EXERCISE GOAL :: Your answer must hold only the lines below from the line containing "The height and width of the screenshot is (528, 832)." through the line containing "The width and height of the screenshot is (411, 549).", each reproduced exactly.
*** Opening EXERCISE MATERIALS ***
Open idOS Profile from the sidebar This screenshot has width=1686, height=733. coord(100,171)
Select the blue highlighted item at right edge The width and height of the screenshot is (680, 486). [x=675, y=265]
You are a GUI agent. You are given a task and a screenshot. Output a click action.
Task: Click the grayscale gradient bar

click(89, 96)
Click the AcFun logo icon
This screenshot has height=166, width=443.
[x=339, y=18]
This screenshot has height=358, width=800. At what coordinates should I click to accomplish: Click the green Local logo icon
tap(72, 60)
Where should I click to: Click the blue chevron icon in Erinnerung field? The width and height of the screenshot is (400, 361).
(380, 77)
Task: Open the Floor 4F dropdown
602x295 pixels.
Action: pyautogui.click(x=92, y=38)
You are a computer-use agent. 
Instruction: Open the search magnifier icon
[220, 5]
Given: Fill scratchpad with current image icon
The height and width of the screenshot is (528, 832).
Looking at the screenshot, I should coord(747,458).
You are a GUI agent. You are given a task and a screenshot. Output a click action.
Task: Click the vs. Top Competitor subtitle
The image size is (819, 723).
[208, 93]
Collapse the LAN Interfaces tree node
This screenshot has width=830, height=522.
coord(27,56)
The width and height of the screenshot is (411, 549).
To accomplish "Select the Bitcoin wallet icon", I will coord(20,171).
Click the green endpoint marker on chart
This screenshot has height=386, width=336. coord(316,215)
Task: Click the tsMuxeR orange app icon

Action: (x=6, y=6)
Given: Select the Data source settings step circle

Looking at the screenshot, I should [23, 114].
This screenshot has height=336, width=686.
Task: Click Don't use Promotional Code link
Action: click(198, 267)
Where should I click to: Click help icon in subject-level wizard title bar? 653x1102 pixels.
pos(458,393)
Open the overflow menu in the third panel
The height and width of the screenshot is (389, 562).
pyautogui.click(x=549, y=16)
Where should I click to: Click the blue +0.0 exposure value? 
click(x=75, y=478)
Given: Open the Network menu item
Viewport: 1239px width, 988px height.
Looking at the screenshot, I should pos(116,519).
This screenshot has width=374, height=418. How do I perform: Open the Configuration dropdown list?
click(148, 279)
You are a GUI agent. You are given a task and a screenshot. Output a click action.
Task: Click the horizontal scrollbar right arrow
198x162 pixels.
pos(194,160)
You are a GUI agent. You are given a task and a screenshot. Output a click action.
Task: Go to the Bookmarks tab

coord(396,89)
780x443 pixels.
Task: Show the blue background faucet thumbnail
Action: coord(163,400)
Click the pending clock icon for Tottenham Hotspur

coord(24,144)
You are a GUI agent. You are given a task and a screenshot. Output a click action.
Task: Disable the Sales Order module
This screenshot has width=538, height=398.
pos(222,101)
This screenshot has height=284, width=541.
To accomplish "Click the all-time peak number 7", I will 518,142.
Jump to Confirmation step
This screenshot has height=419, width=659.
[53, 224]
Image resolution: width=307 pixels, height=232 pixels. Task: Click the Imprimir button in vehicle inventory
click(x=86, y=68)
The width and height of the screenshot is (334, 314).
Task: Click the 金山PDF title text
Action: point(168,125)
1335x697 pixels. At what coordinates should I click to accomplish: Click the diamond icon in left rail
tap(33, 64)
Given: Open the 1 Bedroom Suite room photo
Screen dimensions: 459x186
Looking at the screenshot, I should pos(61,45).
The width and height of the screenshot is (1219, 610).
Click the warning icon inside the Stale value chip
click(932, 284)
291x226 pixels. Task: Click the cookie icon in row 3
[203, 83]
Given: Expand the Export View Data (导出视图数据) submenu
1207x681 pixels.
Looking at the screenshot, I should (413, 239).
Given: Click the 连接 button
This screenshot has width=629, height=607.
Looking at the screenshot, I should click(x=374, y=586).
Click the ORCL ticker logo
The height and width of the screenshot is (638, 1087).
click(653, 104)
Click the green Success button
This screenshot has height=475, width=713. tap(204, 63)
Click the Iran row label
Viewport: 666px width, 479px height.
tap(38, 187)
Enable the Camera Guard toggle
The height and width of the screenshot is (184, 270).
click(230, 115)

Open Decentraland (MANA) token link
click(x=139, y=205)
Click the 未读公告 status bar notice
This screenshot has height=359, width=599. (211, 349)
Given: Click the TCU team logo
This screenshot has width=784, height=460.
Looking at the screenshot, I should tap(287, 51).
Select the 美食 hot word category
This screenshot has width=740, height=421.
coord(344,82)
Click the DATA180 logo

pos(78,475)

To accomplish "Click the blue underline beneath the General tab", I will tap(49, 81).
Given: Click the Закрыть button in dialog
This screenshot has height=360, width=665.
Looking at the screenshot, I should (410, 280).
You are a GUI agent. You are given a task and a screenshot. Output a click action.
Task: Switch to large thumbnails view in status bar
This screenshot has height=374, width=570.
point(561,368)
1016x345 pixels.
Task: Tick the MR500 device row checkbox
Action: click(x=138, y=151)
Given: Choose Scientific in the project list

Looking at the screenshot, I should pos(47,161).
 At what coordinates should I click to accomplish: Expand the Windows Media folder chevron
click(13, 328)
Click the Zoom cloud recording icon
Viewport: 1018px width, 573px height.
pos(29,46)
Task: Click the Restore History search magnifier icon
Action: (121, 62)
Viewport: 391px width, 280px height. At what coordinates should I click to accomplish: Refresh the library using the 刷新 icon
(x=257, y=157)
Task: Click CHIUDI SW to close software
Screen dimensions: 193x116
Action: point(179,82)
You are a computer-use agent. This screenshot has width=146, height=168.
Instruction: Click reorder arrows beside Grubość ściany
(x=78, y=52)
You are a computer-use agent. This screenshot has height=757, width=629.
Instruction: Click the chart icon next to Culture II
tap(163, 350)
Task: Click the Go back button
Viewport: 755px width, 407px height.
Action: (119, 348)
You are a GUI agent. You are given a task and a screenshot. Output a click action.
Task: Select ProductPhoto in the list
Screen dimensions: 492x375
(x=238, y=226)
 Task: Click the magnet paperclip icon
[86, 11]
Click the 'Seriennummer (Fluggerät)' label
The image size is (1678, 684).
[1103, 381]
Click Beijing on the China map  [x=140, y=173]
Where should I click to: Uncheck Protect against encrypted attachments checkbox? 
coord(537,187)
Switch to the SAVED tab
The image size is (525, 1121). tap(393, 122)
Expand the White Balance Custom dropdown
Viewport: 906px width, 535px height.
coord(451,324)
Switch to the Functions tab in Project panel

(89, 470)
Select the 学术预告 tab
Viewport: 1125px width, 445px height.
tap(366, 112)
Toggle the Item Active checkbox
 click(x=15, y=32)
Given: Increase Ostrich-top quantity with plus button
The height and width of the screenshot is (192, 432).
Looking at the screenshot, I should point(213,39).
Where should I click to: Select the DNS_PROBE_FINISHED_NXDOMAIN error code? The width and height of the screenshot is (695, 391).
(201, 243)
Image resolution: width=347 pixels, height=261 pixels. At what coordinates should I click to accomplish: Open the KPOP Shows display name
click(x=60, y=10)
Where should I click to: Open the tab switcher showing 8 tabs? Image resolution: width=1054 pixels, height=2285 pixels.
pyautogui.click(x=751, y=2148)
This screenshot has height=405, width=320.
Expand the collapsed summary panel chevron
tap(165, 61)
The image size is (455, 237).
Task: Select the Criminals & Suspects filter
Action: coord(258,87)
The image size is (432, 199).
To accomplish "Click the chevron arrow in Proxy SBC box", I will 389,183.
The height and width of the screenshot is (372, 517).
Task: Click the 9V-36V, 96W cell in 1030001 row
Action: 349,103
*** Closing EXERCISE MATERIALS ***
WRITTEN REPLY ::
The height and width of the screenshot is (528, 832).
Looking at the screenshot, I should coord(747,458).
You are a GUI agent. You are given a task and a screenshot. Output a click action.
Task: Click the vs. Top Competitor subtitle
The image size is (819, 723).
[208, 93]
Collapse the LAN Interfaces tree node
This screenshot has width=830, height=522.
coord(27,56)
The width and height of the screenshot is (411, 549).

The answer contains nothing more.